Therapist’s Pick/Book of the Month
Therapist: Dawn Krull MA, MS, TLLP
Theme: Death and Dying
On Death & Dying, What the dying have to teach doctors, nurses, clergy & their own families is a hard emotional read, but very well worth it. It is especially beneficial for individuals who work in professions where end of life is a regular experience. Elizabeth Kubler-Ross’s book developed from her famous seminar on death, life, and transition. It reviews the five stages of death (denial/isolation, anger, bargaining, depression and acceptance) but also incorporates interviews with terminally ill patients, discussion relating to the reactions of her seminar, therapy with terminally ill, and the persistence of hope.

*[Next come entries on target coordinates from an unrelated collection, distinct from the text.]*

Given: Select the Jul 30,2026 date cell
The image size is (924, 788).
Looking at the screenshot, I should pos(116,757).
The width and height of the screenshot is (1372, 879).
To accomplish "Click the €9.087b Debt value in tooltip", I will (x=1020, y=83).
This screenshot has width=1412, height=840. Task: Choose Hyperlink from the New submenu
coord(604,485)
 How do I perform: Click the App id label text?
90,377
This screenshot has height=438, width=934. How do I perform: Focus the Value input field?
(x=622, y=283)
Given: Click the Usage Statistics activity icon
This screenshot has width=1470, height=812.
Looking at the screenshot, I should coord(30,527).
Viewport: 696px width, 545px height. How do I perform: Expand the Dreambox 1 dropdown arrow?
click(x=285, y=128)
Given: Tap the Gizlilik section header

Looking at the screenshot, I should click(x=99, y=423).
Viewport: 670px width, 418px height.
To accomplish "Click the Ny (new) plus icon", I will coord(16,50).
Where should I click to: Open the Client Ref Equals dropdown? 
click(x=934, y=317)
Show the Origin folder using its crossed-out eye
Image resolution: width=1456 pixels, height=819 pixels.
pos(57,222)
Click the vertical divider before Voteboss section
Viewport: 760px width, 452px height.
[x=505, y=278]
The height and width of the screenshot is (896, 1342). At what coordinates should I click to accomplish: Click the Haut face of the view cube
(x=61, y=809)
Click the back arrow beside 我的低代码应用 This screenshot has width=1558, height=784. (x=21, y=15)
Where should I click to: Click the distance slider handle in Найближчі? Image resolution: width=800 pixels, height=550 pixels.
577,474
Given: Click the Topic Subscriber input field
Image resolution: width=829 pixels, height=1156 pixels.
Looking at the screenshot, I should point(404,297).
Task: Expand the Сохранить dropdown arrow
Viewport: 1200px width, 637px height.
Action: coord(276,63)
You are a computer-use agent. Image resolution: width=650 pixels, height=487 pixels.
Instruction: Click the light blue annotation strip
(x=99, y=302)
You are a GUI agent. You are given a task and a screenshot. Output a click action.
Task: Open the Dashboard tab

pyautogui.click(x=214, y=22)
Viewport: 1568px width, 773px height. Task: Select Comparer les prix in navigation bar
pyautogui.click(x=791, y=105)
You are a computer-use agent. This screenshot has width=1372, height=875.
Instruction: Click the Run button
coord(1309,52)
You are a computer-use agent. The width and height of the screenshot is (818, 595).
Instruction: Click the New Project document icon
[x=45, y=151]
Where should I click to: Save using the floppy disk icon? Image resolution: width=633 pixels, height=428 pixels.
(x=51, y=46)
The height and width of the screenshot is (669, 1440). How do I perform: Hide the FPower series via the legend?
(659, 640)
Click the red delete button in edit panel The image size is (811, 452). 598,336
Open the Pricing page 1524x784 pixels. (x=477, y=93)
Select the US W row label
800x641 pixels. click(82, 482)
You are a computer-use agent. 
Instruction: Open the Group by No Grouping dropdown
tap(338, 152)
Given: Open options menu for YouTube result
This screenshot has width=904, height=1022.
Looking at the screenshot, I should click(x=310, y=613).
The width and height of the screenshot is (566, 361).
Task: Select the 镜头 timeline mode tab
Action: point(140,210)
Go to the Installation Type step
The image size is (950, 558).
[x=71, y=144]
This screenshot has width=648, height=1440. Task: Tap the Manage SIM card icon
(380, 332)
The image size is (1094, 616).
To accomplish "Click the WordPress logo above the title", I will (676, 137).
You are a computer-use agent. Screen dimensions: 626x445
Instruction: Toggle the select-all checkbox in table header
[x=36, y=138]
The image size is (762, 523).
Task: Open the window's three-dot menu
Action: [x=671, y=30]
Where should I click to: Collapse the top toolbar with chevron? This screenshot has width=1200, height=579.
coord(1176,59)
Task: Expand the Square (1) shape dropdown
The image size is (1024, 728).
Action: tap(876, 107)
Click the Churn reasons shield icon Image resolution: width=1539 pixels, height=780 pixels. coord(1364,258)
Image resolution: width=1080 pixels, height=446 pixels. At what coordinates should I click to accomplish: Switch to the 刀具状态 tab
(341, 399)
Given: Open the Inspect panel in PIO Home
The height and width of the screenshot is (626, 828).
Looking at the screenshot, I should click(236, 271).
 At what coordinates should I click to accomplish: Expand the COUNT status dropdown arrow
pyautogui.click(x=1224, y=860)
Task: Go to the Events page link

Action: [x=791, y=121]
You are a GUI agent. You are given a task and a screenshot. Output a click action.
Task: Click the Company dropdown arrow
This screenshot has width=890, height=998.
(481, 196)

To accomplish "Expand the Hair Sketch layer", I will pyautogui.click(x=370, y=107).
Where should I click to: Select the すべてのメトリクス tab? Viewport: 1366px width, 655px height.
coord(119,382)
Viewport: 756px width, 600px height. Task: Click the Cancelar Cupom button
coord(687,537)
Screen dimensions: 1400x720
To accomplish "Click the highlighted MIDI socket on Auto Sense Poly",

I read this book after reading her other book, On Grief & Grieving. Not going to lie, I cried through a lot of it. The most influential parts came from the interviews. My perspective of how to treat patients in general, terminally ill or not, was dramatically influenced. It allowed me to take a step back from the status quo and really get back to my humanistic roots. I recommend this book to professionals for sure, but families as well. Having lost a loved one to a terminal illness on more than one occasion, I found the insight very helpful, comforting, and practical.
Kubler-Ross, E., (1969). On Death & Dying, What the dying have to teach doctors, nurses, clergy & their own families. New York, NY: Scribner.